Word for word, give the entries back.

# # # # #

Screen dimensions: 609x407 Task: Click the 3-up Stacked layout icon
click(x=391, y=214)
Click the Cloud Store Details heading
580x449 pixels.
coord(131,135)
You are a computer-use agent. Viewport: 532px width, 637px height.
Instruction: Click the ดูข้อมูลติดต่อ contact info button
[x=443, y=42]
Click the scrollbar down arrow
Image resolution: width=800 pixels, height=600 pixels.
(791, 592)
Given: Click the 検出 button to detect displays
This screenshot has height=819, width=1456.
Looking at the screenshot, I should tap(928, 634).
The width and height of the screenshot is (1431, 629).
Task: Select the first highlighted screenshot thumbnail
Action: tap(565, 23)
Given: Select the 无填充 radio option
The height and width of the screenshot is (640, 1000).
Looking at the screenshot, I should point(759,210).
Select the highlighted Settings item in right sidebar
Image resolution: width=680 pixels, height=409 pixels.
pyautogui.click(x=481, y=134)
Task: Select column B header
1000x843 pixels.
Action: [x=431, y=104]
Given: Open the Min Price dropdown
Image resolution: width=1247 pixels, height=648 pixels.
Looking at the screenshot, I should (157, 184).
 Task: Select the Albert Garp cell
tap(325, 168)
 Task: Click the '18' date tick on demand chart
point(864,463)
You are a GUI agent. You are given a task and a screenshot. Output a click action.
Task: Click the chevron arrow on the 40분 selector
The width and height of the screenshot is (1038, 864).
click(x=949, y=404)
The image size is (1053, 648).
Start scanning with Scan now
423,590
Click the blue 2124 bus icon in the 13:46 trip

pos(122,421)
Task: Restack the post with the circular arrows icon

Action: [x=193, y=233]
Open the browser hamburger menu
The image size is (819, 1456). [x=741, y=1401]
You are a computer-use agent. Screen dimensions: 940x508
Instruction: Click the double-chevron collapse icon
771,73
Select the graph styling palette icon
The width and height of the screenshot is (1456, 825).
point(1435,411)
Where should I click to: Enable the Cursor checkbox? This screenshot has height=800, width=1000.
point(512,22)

# # # # #

* Task answer:
Screen dimensions: 609x407 Task: Click the 3-up Stacked layout icon
click(x=391, y=214)
Click the Cloud Store Details heading
580x449 pixels.
coord(131,135)
You are a computer-use agent. Viewport: 532px width, 637px height.
Instruction: Click the ดูข้อมูลติดต่อ contact info button
[x=443, y=42]
Click the scrollbar down arrow
Image resolution: width=800 pixels, height=600 pixels.
(791, 592)
Given: Click the 検出 button to detect displays
This screenshot has height=819, width=1456.
Looking at the screenshot, I should tap(928, 634).
The width and height of the screenshot is (1431, 629).
Task: Select the first highlighted screenshot thumbnail
Action: tap(565, 23)
Given: Select the 无填充 radio option
The height and width of the screenshot is (640, 1000).
Looking at the screenshot, I should point(759,210).
Select the highlighted Settings item in right sidebar
Image resolution: width=680 pixels, height=409 pixels.
pyautogui.click(x=481, y=134)
Task: Select column B header
1000x843 pixels.
Action: [x=431, y=104]
Given: Open the Min Price dropdown
Image resolution: width=1247 pixels, height=648 pixels.
Looking at the screenshot, I should (157, 184).
 Task: Select the Albert Garp cell
tap(325, 168)
 Task: Click the '18' date tick on demand chart
point(864,463)
You are a GUI agent. You are given a task and a screenshot. Output a click action.
Task: Click the chevron arrow on the 40분 selector
The width and height of the screenshot is (1038, 864).
click(x=949, y=404)
The image size is (1053, 648).
Start scanning with Scan now
423,590
Click the blue 2124 bus icon in the 13:46 trip

pos(122,421)
Task: Restack the post with the circular arrows icon

Action: [x=193, y=233]
Open the browser hamburger menu
The image size is (819, 1456). [x=741, y=1401]
You are a computer-use agent. Screen dimensions: 940x508
Instruction: Click the double-chevron collapse icon
771,73
Select the graph styling palette icon
The width and height of the screenshot is (1456, 825).
point(1435,411)
Where should I click to: Enable the Cursor checkbox? This screenshot has height=800, width=1000.
point(512,22)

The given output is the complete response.